Impact of simulated flight conditions on supraventricular and ventricular ectopy
Though billions of passengers and crew travel by air each year and are exposed to altitude equivalents of 7000–8000 feet, the health impact of cabin oxygenation levels has not been well studied. The hypoxic environment may produce ectopic heartbeats that may increase the risk of acute in-flight cardiac events. We enrolled forty older and at-risk participants under a block-randomized crossover design in a hypobaric chamber study to examine associations between flight oxygenation and both ventricular (VE) and supraventricular ectopy (SVE). We monitored participant VE and SVE every 5 min under both flight and control conditions to investigate the presence and rate of VE and SVE. While the presence of VE did not differ according to condition, the presence of SVE was higher during flight conditions (e.g. OR ratio = 1.77, 95% CI: 1.21, 2.59 for SVE couplets). Rates of VE and SVE were higher during flight conditions (e.g.
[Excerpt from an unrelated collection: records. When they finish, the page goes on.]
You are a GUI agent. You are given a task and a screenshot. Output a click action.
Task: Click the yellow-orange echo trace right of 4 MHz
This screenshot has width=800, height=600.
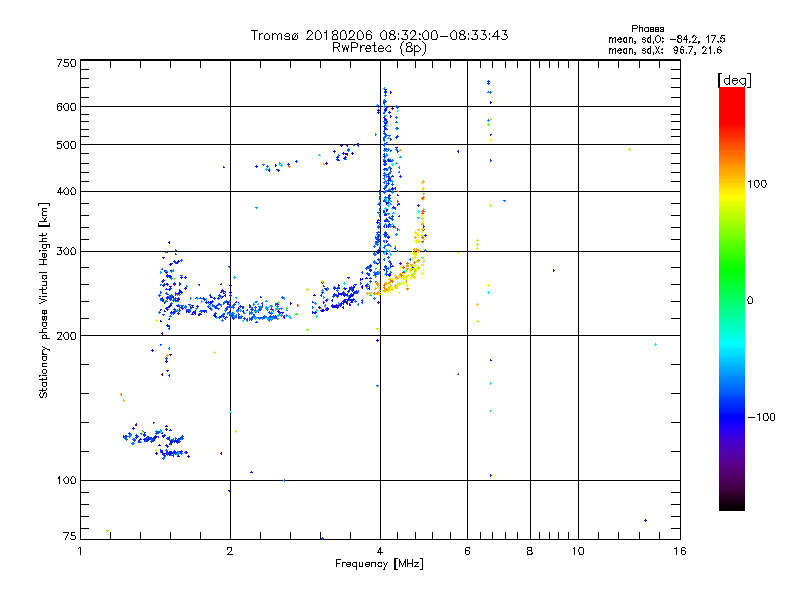point(405,270)
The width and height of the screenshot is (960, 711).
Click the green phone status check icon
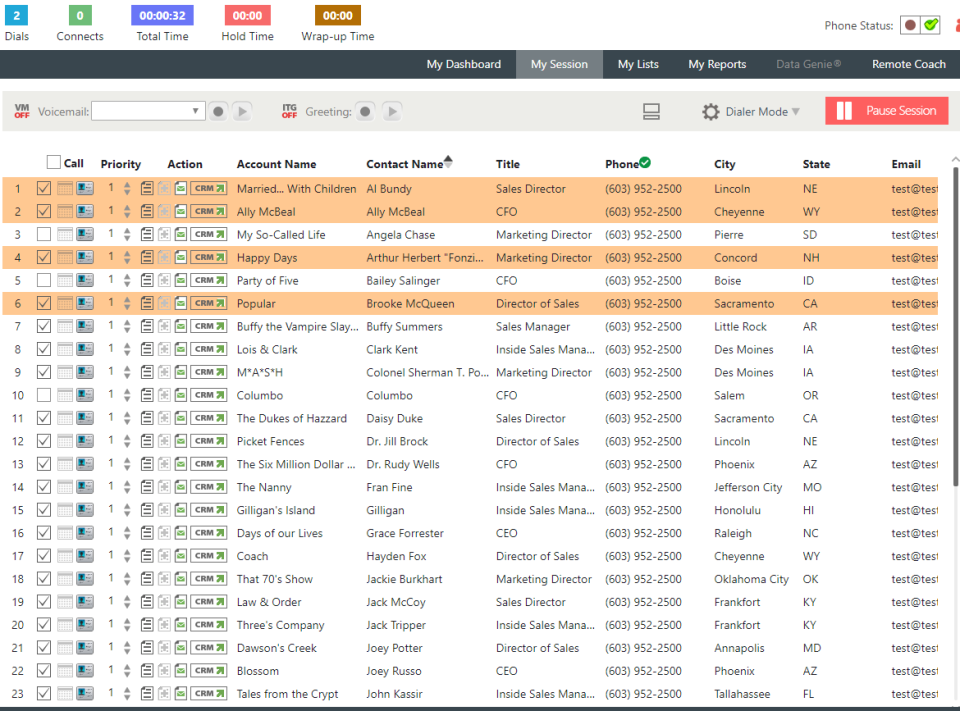(x=931, y=25)
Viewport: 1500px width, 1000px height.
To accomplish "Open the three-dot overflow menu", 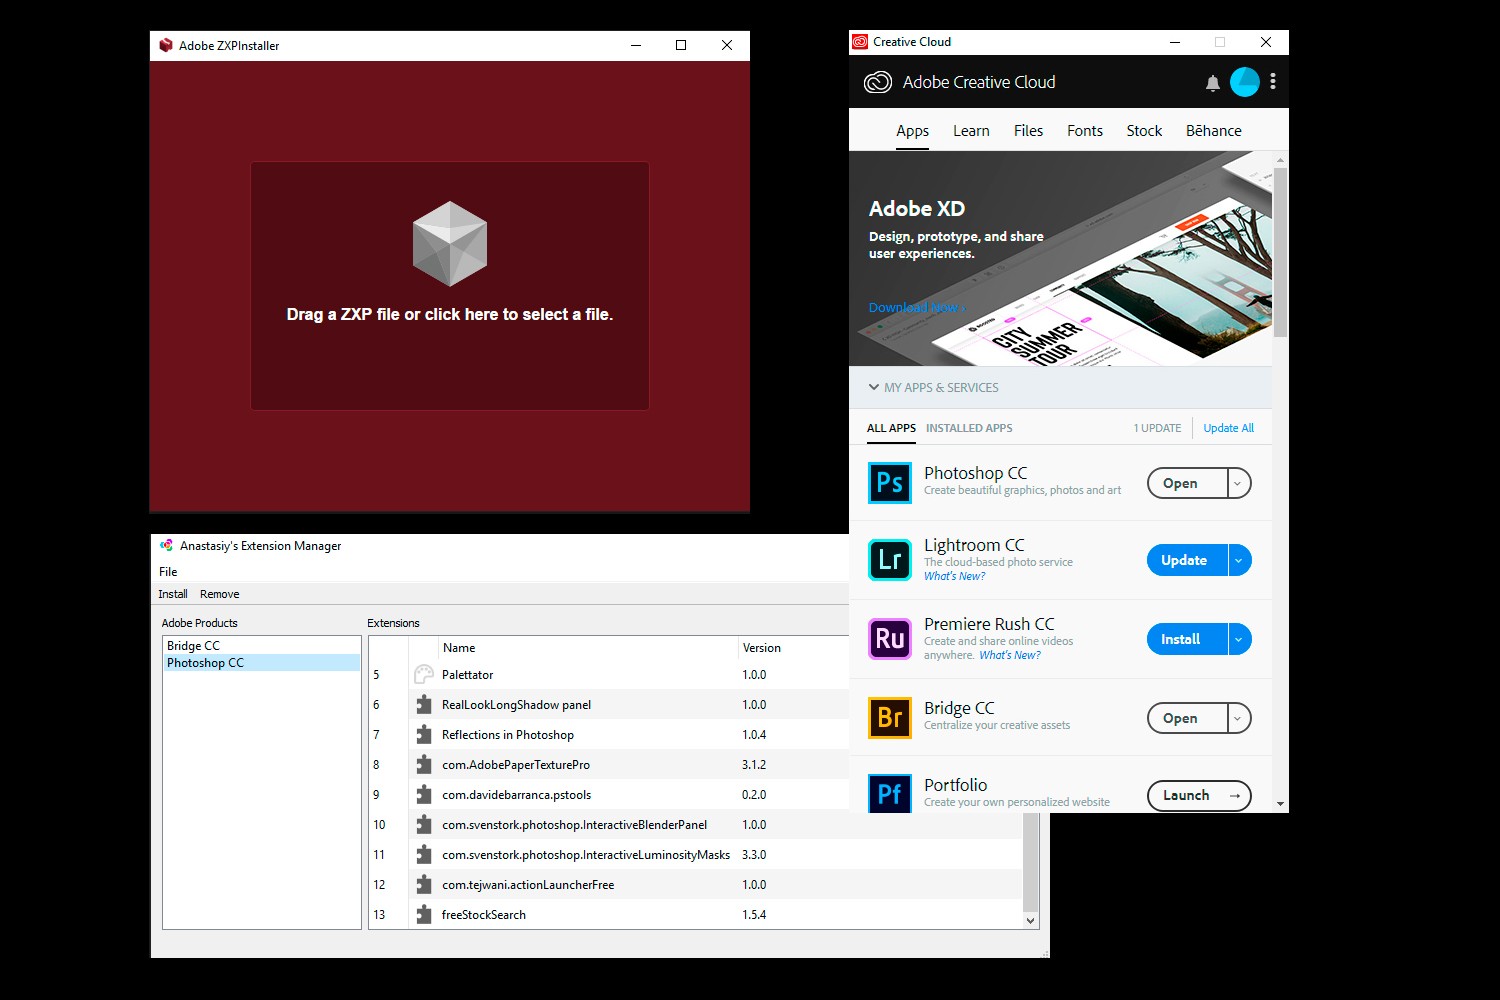I will pos(1272,82).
RR ratio = 1.25, 95% CI: 1.03, 1.52 for VE couplets, RR ratio = 1.76, 95% CI: 1.39, 2.22 for SVE couplets). The observed higher presence and rate of ectopy tended to increase with duration of the flight condition. Further study of susceptible passengers and crew may elucidate the specific associations between intermittent or sustained ectopic heartbeats and hypoxic pathways.